I tried searching, but all I get are sites about the BSOD.

 

Log in or Sign up to hide all adverts.

Try HijackThis. There's a link in the FAQ. Also might try spybot search and destroy. Link is also in the FAQ.

There is a new worm out called Dabber. It cleans up Sasser and installs a back door. I don't think it gives you the option like you're mentioning though.

 

Log in or Sign up to hide all adverts.

Okay, It seems it is sasser (probably sasser.B):
http://servicenews.symantec.com/cgi...ort.generic.virus_corporate.general&tpre=ent&

Perhaps the blue screen looks like one of these:
http://www.theinquirer.net/?article=15767

You could use this:
http://vil.nai.com/vil/stinger/

 

Log in or Sign up to hide all adverts.

And, don't forget to update your system. Get the security updates and you won't have to worry about getting sasser again. Why, oh why are people afraid of security updates?

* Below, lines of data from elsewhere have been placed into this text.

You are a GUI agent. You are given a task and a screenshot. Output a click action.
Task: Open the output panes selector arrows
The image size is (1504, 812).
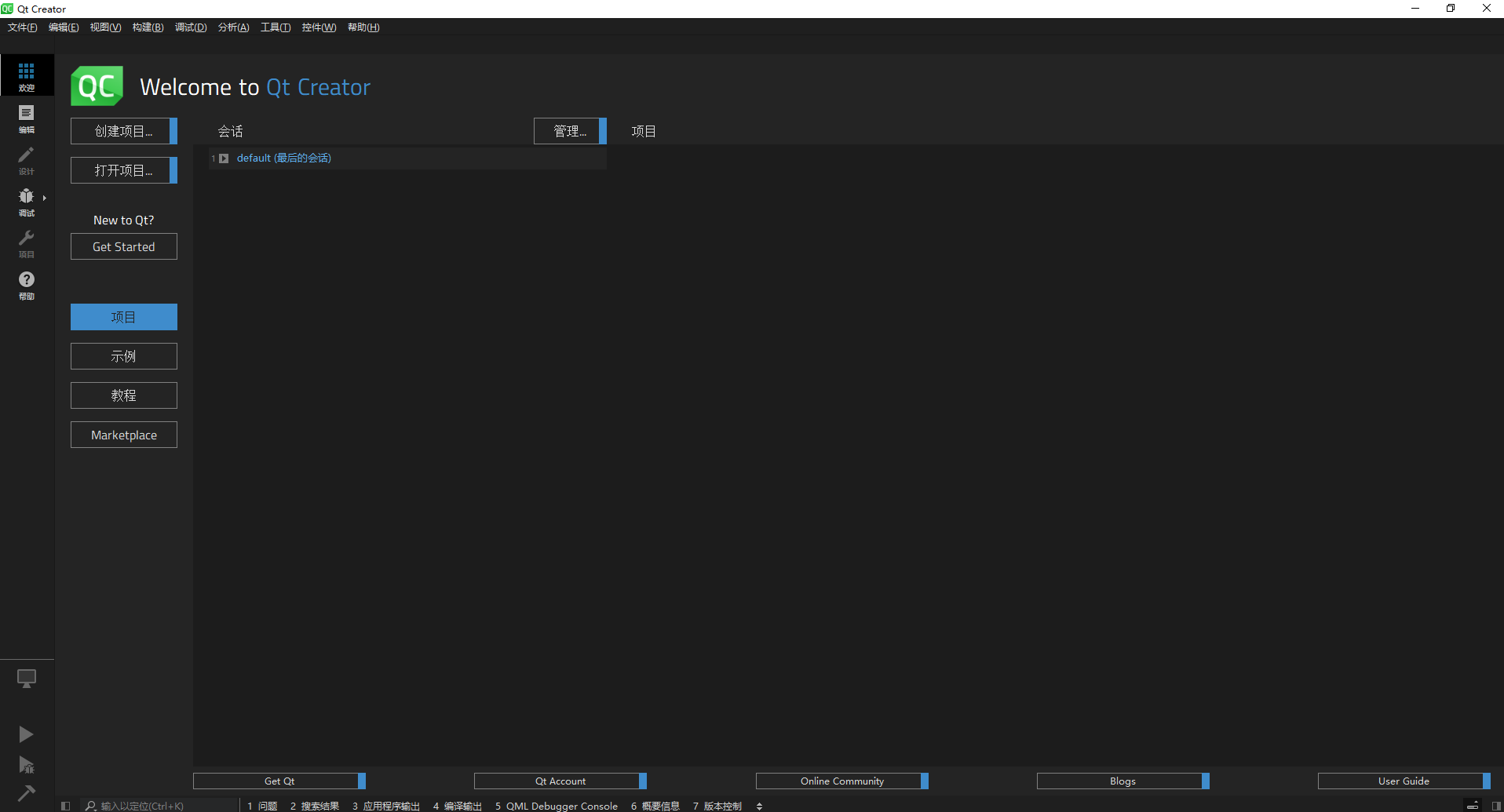click(x=759, y=806)
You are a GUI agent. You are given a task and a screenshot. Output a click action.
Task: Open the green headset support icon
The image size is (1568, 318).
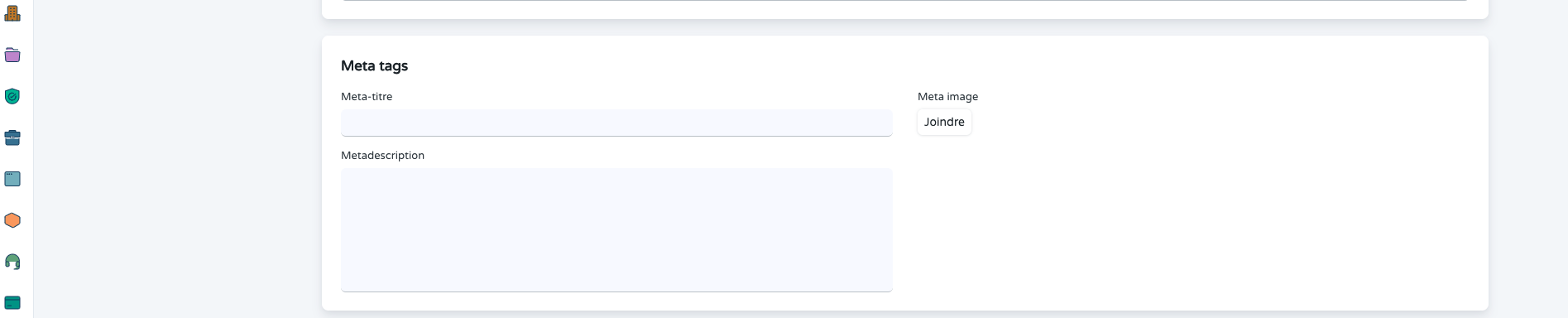(x=12, y=262)
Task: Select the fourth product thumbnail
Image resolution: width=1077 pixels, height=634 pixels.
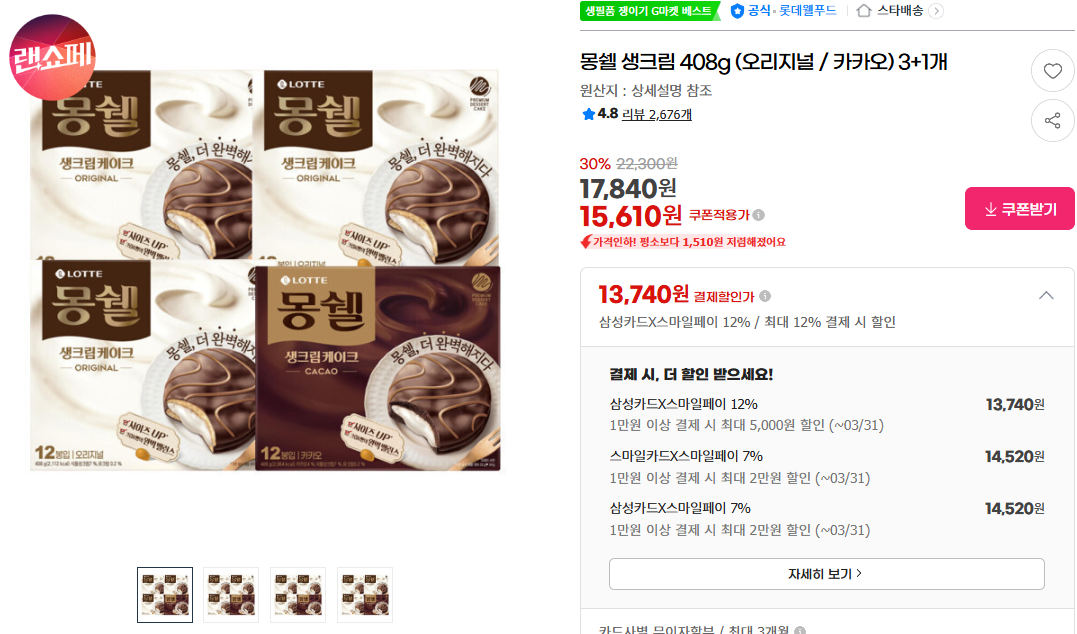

Funny thing about that picture is the one computer with the monitor turned off. Wonder if it's the only one not infected.

By the way, Dabber exploits Sasser infected systems.

 

Actually the reason why some people were afraid of updates was due to the first bout of nimda way back when worms weren't common place. Basically all the updates got infected and people were downloading updates that were trojans, In fact this is why a few viruses now generate false e-mails claiming to be a microsoft virus alert with an update patch attached. (I guess it's incase they ever got back in the system.)

Microsoft attempts to keep it's updates clean, although I still question why they have never moved their updates to SSL connections (To make sure you going directly to one of their servers/caches, rather than getting it through a node.)

Keeping your OS updated is good to lower exploitation, however I would suggest (as other have too) do not update hardware drivers from Microsoft, for some reason they always seem to corrupt.

 

I don't think its sasser. If my computer is infected with sasser then I don't see why it caused such a fuss. Nothing harmful happens to my computer. All it does is cause an annoying message to pop up. It doesn't look like a real BSOD because the message I get is still Windows based. Maybe I'll take a picture of it next time. It occurs each time I open IE after restarting my computer.

 

A couple of months ago my computer was infected by "My Doom", what a freakn' mess! There is something new that shuts down Windows, is that Sasser or Dabber? What is Dabber? I know that w/ My Doom it had the potential to create back door for hackers to come in and steal my passwords and account numbers.

Please Register or Log in to view the hidden image!

So what does Sasser do exactly?

 

Padma,

I don't think Sasser does anything in particular. Mostly just annoys you by causing random shutdowns. There are variants though. The vulnerability that Sasser exploits allows remote code execution, so it could pretty much do anything if rewritten to do it. Dabber exploits Sasser infected machines, it removes Sasser and installs a back door. It exploits the same vulnerability as Sasser (I think) so it also has remote code execution. Whenever you see remote code execution in the description of a virus, that means it can do anything it wants to.

Slaughterist,

it's quite possible that the message you see isn't all that's going on. There might be more insidious things happening in the background. Do you run an antivirus? Did you try Spybot or Hijackthis? So the message is window based? Meaning it's inside a regular window? It only occurs when you open up IE for the first time after restarting? If you shut down IE and reopen it does it pop up again? Maybe you've downloaded an active X control that you didn't mean to. Check internet options, General, Temporary internet files, settings, view objects. This will show all the active X controls you've downloaded. Look for anything suspicious.